Well here I go again I am 25 have been with my wonderful Boyfriend Geoff for 18 months now we have been ttc since August 06. I was diagnosed with PCOS just before Christmas last year I was referred to a gyno and he basically told me I was too fat to get pregnant and that I would need to lose weight. So not happy with that I got another referral this time to see a FS she was great, put me straight onto Clomid and never once mentioned my weight.

Currently I have been walking every day in an effort to lose weight as I am hoping that it will make it easier for me when I do finally manage to conceive a little bundle of joy.

I have seen so many friends have babies before me and I am also I proud Auntie to three nephews. I am hoping and praying that it will be my time soon and Geoff and myself can start our own little family. It is great to look after my friends babies but now I want one that I don't have to hand back.

10/10/07

Well AF has finally gone so now it is just a matter of Lot's of BDing hopefully it will happen soon. Just gotta cross our fingers and pray that this will be our month. Sending Lot's of baby dust to everyone TTC

13/10/07

OK I had a blood test on Thursday to check my LH E2 and Prog levels basically it is to see if I am ovulating so I will hopefully have the results to that on Monday or Tuesday.

I have started to chart my temp to see if that will help, what makes it so hard is with my PCOS I have never had regular periods so I can never tell when I am ovulating it is like I can go anywhere from 1 month to 6 months before I will have a visit from AF.

So anyway keep my fingers crossed, wear my man out with bding all the time and hopefully it will happen soon. Lot's of Baby dust to everyone.

16/10/07

OK so I got my results from my blood test last night and the doctor said for Geoff and myself to BD last night and do another test to check my LH E2 and Prog levels today so I am hoping that means that I am close to ovulating and that we might have a good chance of conceiving just a matter of playing the waiting game again I guess.
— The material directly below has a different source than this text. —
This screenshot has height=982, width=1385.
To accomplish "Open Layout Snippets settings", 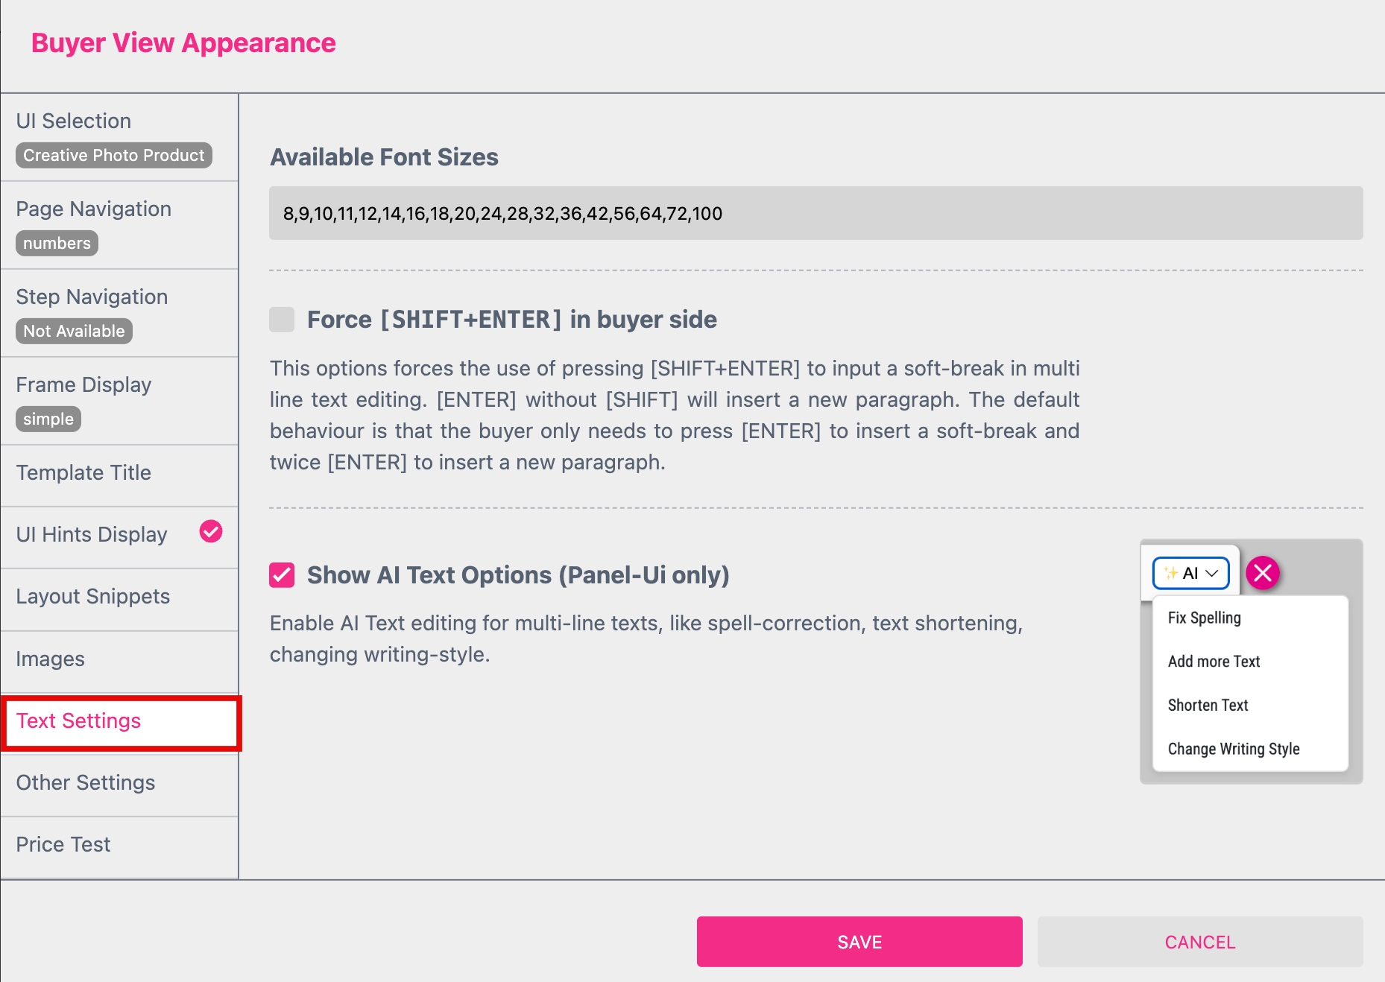I will pyautogui.click(x=92, y=595).
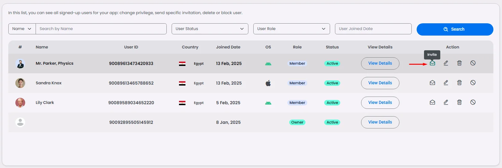Open the Name search-type dropdown
Screen dimensions: 502x168
(x=22, y=29)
Will keep you updated on all the progress sending lots of Baby Dust to all TTC

25/10/07

Well I am 10 days into the 2ww but if AF doesn't turn up on Monday then I am not going to get my hopes up as I am never regular but I will be testing on Wednesday just to see, I haven't felt any different so I don't think this is my month, although it would be nice if I was as Geoff and myself are going up to my Parents place in about two weeks so it would be good if I could give my family some good news while I am there but I just have to wait and see.

Thinking of everyone and sending Lot's of baby dust may all our wishes come true soon.

31/10/07

Well I did a HPT this morning and it was a BFN I wasn't really expecting anything else so I guess it is just a matter of waiting for AF to arrive so that i can start taking the Clomid again. It would have been nice to get a BFN but I guess this is just not my month, as all my family and friends say it will happen when it is meant to I just wish that it was meant to happen now I don't know how many more BFN's I can take before it starts to get me down. The one thing I have wanted all my life is a baby to call my own and now that I have found the man I want to be with for the rest of my life I thought that it would just come natural guess I was wrong.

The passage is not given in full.